In Budget 2005 the Minister of Finance, Mr Brian Cowen T.D., announced that the government would undertake a review of certain tax incentive schemes and tax exemptions. CORI Justice Commission warmly welcomed this decision. For some time we have highlighted the inequity which these schemes produced in the tax system. We believe that reforming these tax breaks is long overdue and is a necessary part of building a fairer taxation system.
As part of the review process the Department of Finance invited interested parties to make a submission on future reforms. CORI Justice Commission submitted a detailed document to the Department in March 2005. A copy of this document is available on our website (www.cori.ie/justice).
The Commission also appeared before the Oireachtas Committee on Finance and the Public Service in October 2005 to discuss the document and the policy reforms proposed in it.

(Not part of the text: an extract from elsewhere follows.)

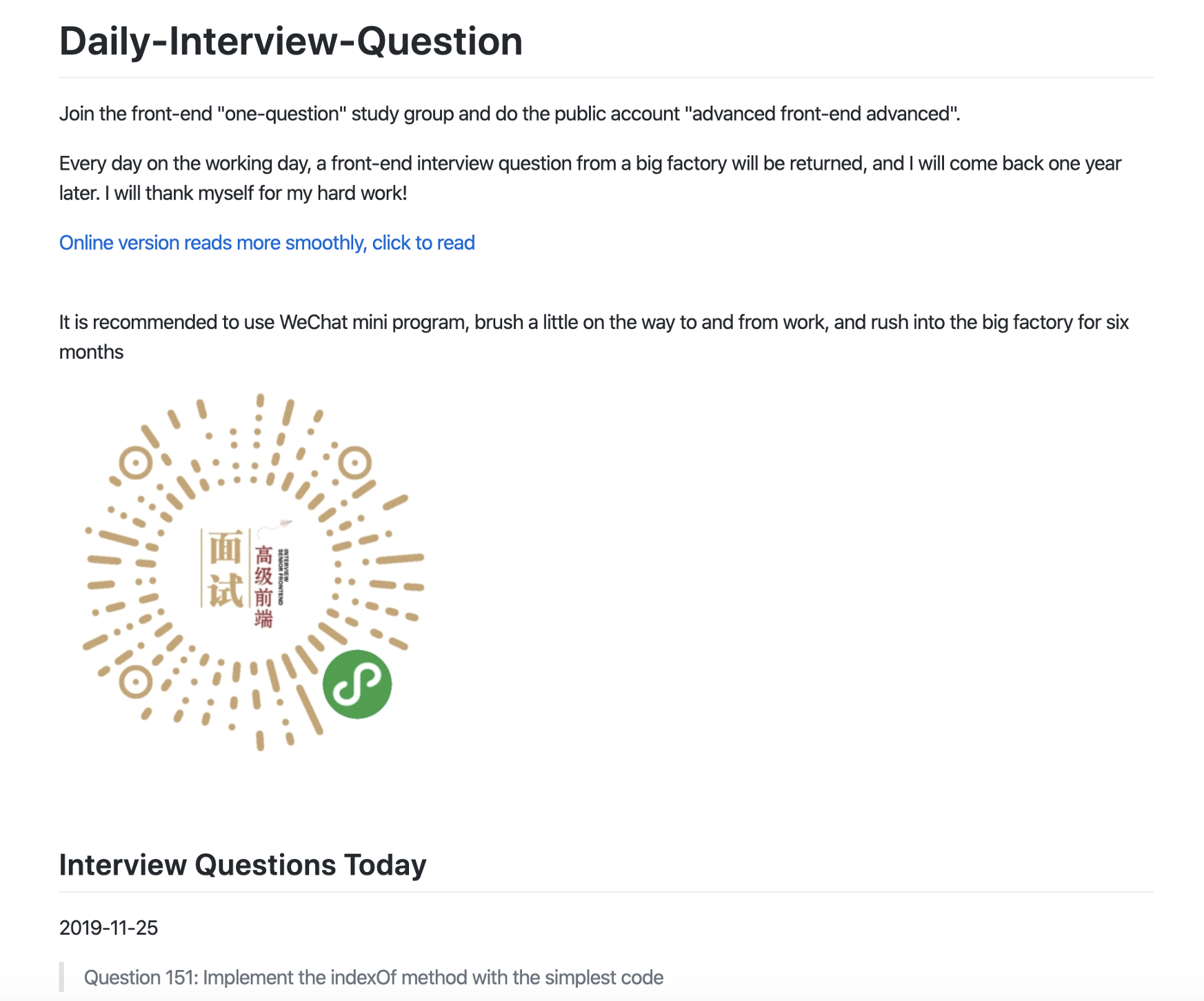
Task: Click the top-left QR locator circle
Action: [135, 463]
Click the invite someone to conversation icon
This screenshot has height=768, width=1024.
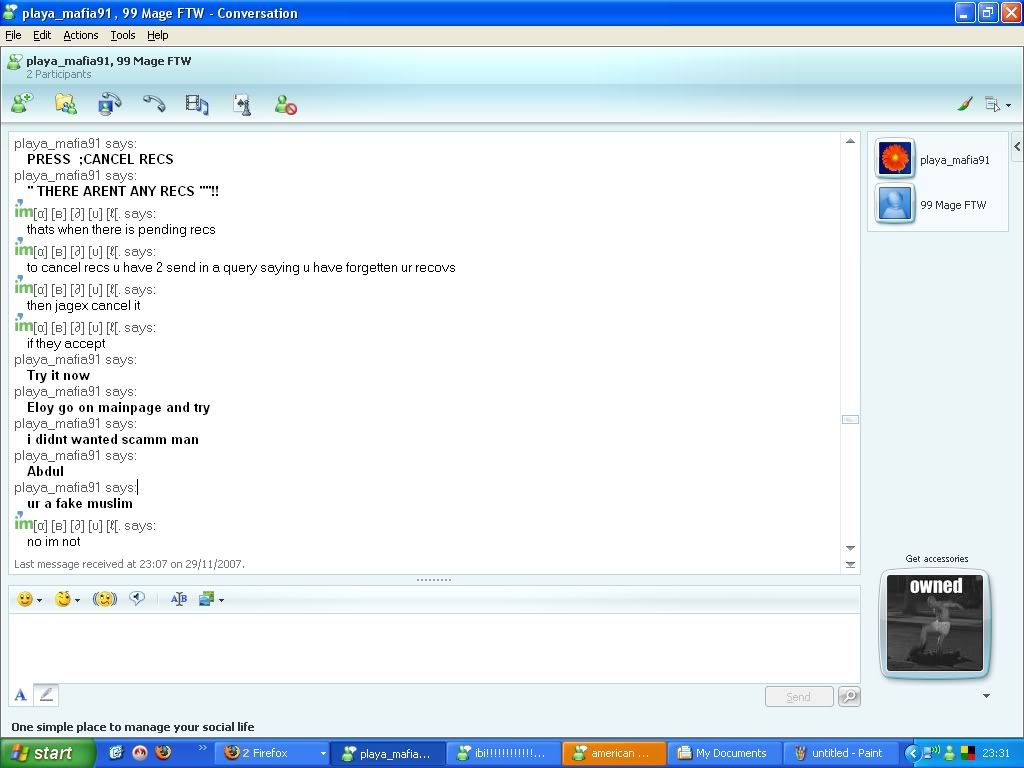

Among the key proposals for reform made were the following:
One of the central tenets of any taxation system is that it should be progressive. This means that as a person’s income increases they should pay more tax. To assess the success of a country’s taxation system in achieving this we can examine effective tax rates. A person’s effective tax rate is the percentage of their income which they pay in taxation.
The suggestion that it is the better-off who principally gain from the provision of tax exemption schemes is underscored by reports published by the Revenue Commissioners entitled Effective Tax Rates for High Earning Individuals. These reports provide details of the Revenue’s assessment of the top 400 earners in Ireland and the rates of effective taxation they faced.
in 2001 41 people earning over €500,000 used various tax relief schemes to reduce their income tax liability to zero...Put simply, is this fair?
Table 2 presents their findings and shows that many of Ireland’s highest earning individuals successfully use tax planning, schemes and loopholes to reduce their tax liability. These studies found that property tax reliefs, such as those provided for hotels and car parks, were the most effective in reducing the tax rates of the highest earners.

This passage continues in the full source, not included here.